▶ **WHAT YOU NEED TO DO**
Go through the entries below and collect each line with the string "agent" in it.

▶ **DATA RECORDS**
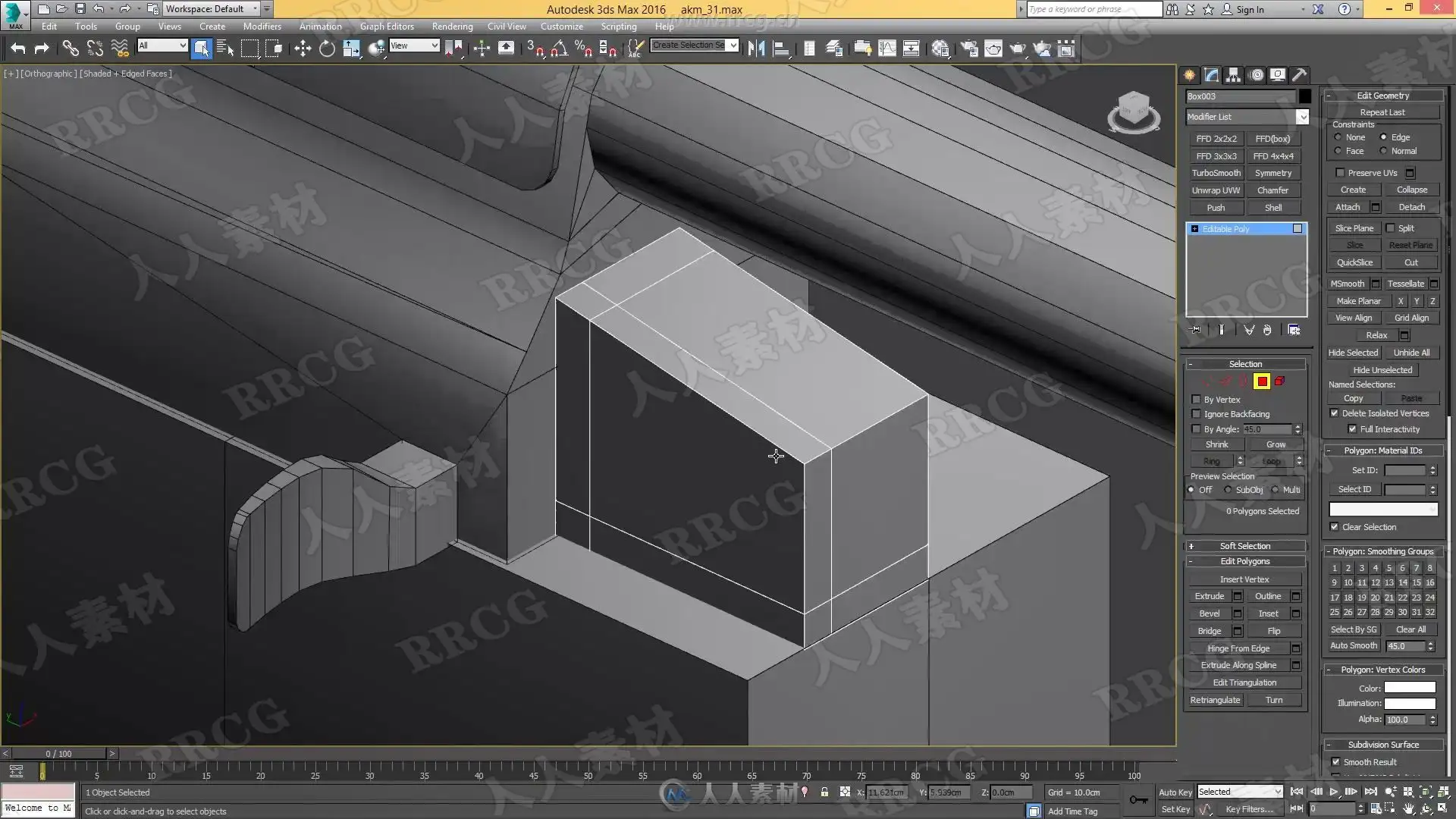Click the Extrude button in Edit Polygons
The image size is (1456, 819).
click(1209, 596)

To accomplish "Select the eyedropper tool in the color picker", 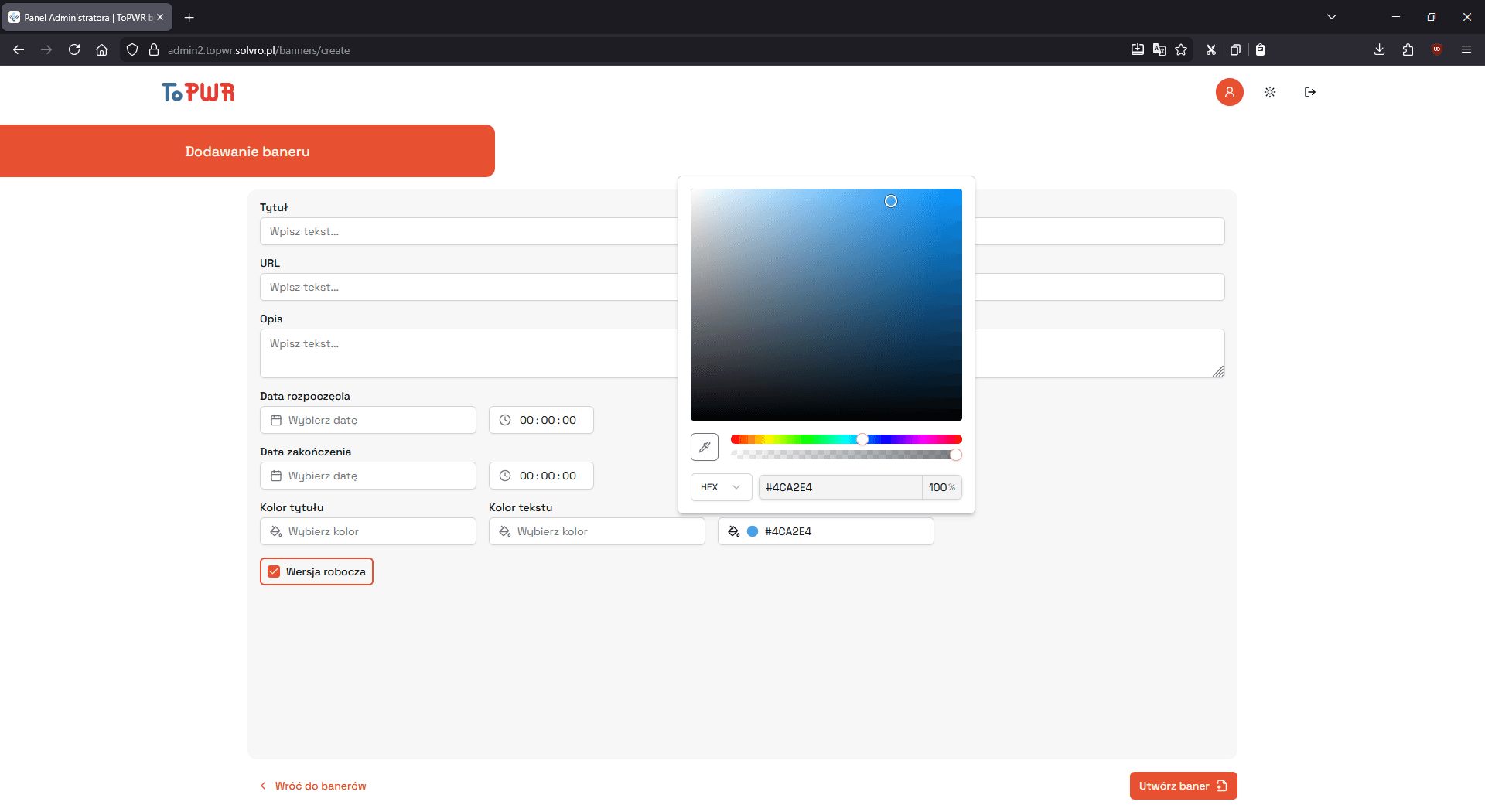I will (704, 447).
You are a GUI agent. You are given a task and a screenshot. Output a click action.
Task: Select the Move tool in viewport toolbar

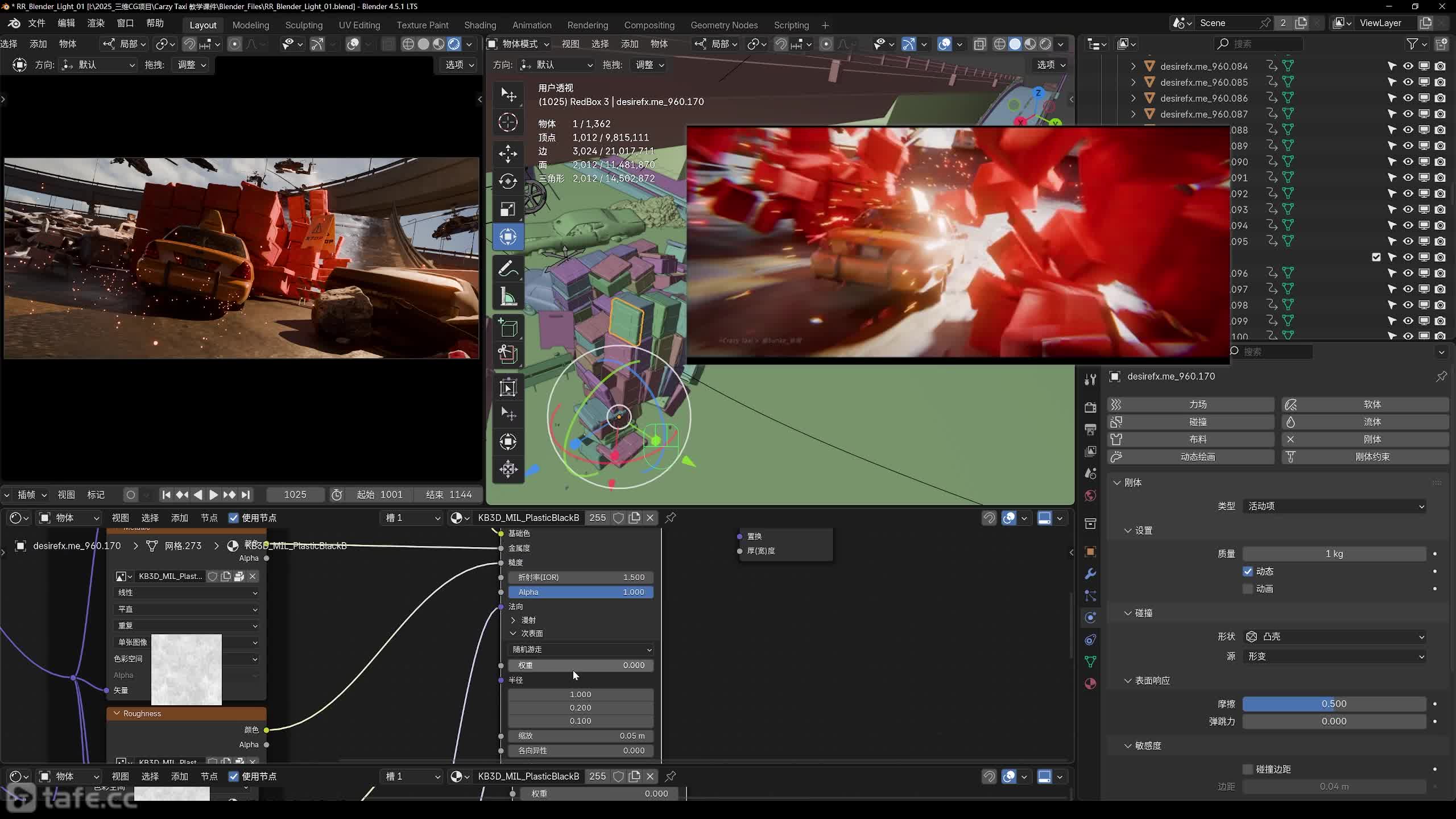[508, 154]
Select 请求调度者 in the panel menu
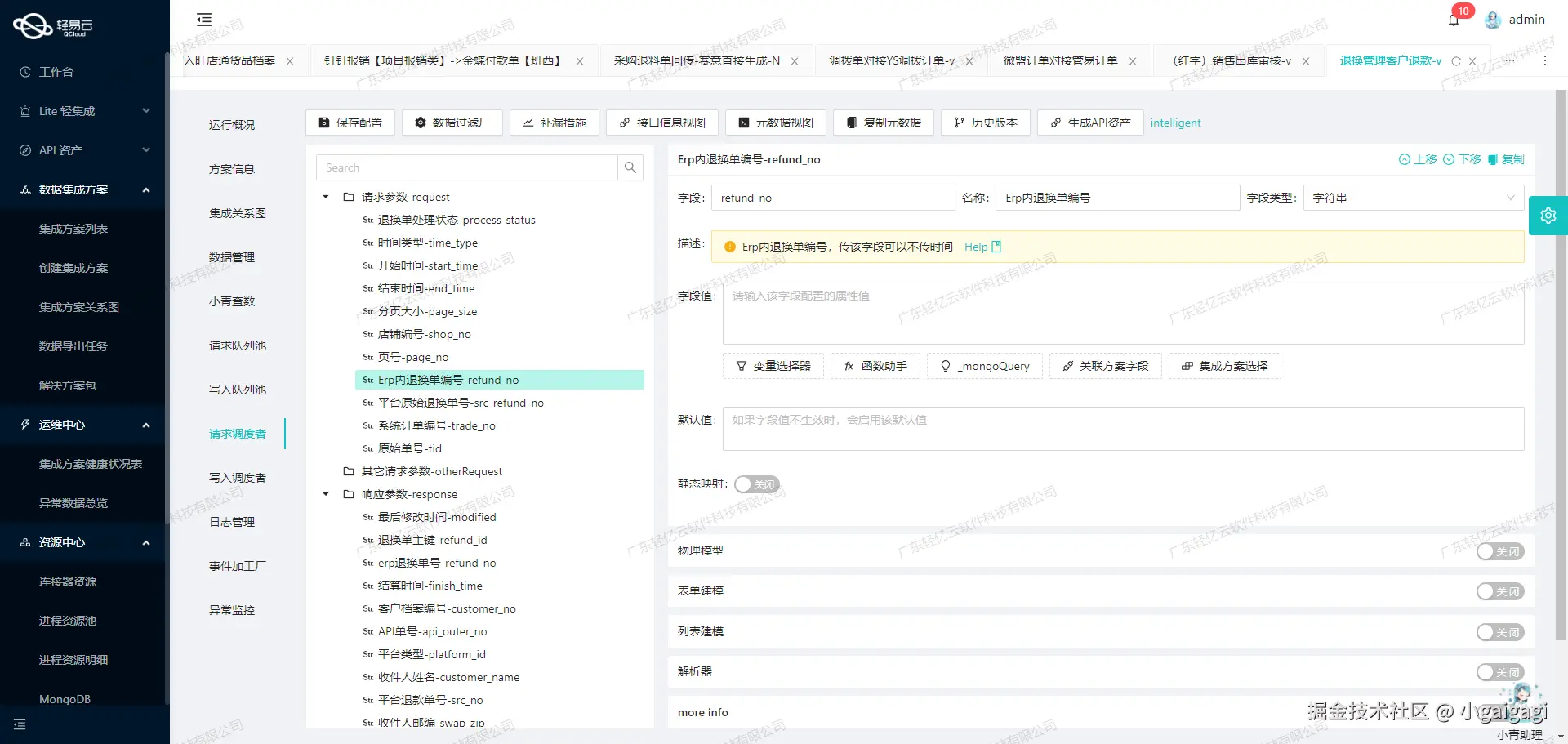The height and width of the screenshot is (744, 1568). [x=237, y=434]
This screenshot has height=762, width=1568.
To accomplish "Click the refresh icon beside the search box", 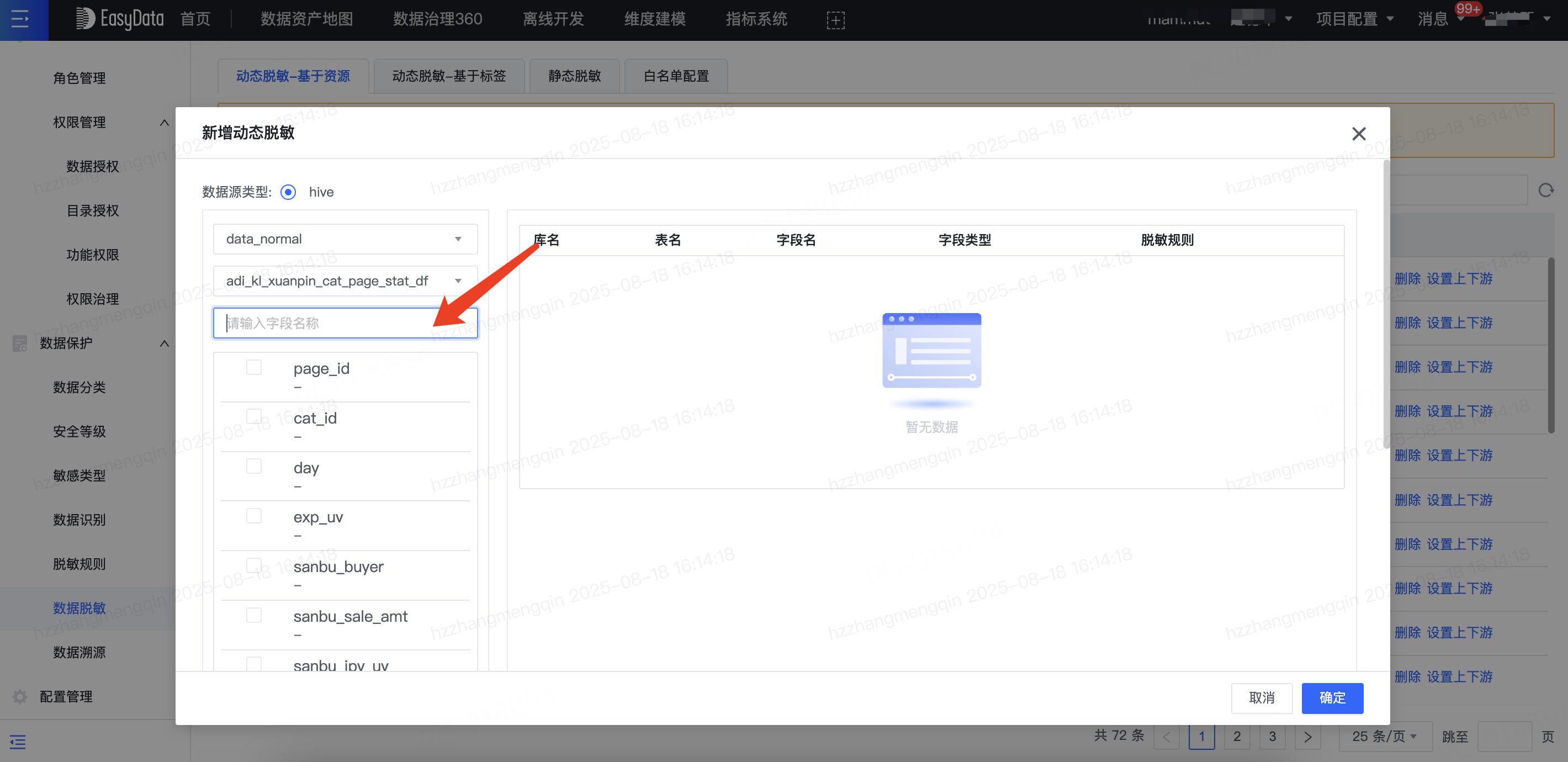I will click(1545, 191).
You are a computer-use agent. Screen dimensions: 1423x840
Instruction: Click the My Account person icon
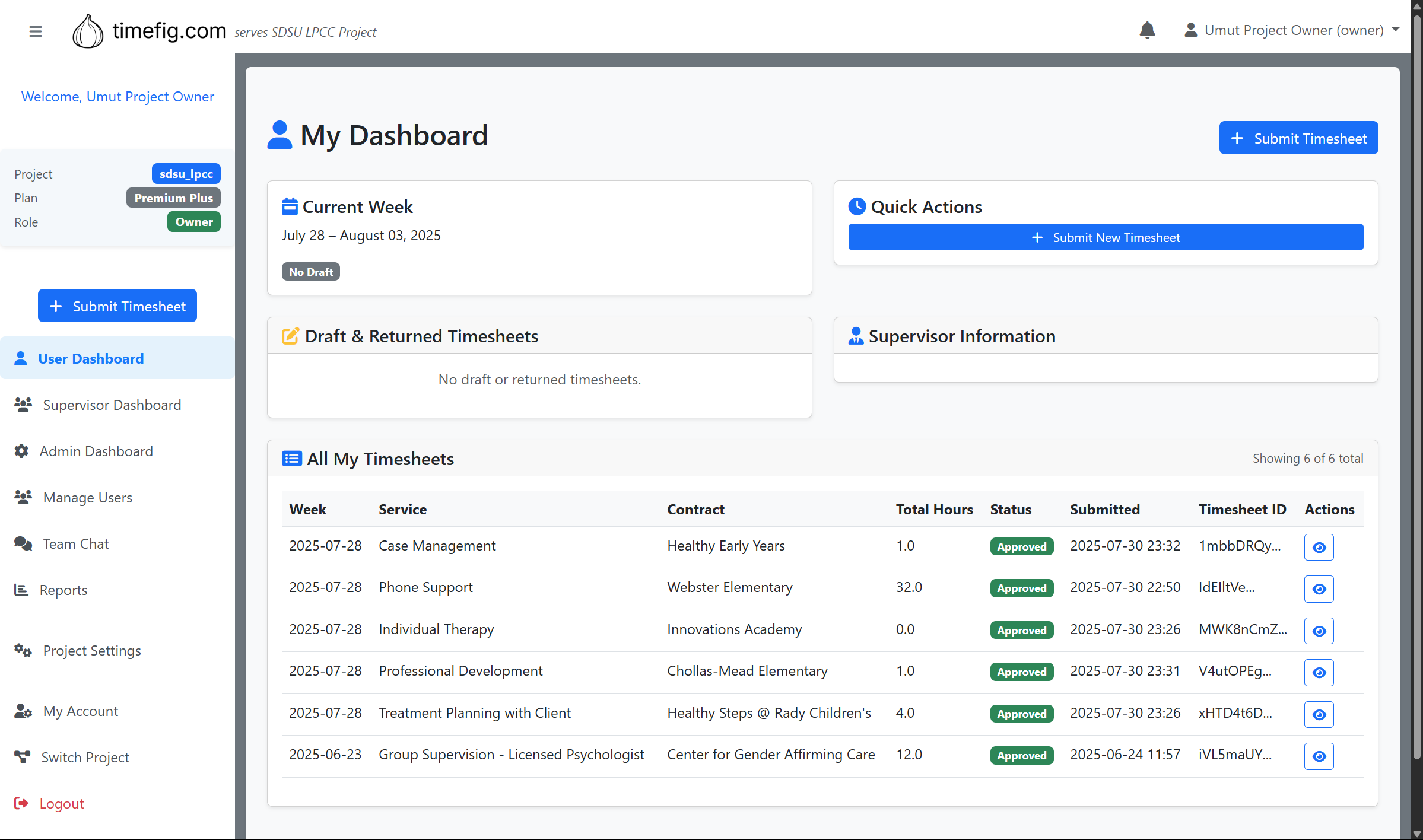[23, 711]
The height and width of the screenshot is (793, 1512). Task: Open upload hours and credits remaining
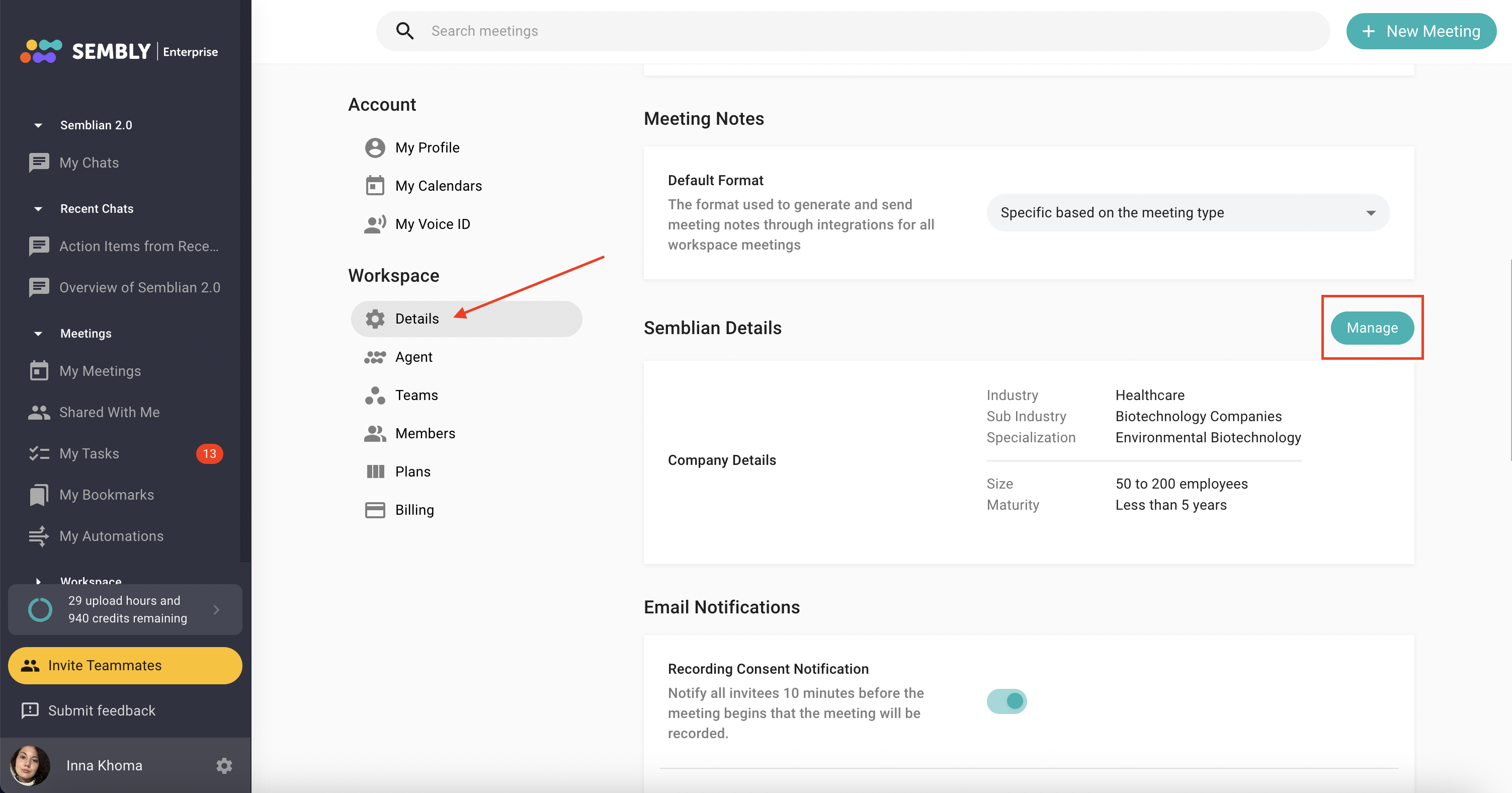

▶ **SOLVED PROBLEM**
You are a GUI agent. You are given a task and a screenshot. Output a click action.
You are a computer-use agent. Screen dimensions: 1423x840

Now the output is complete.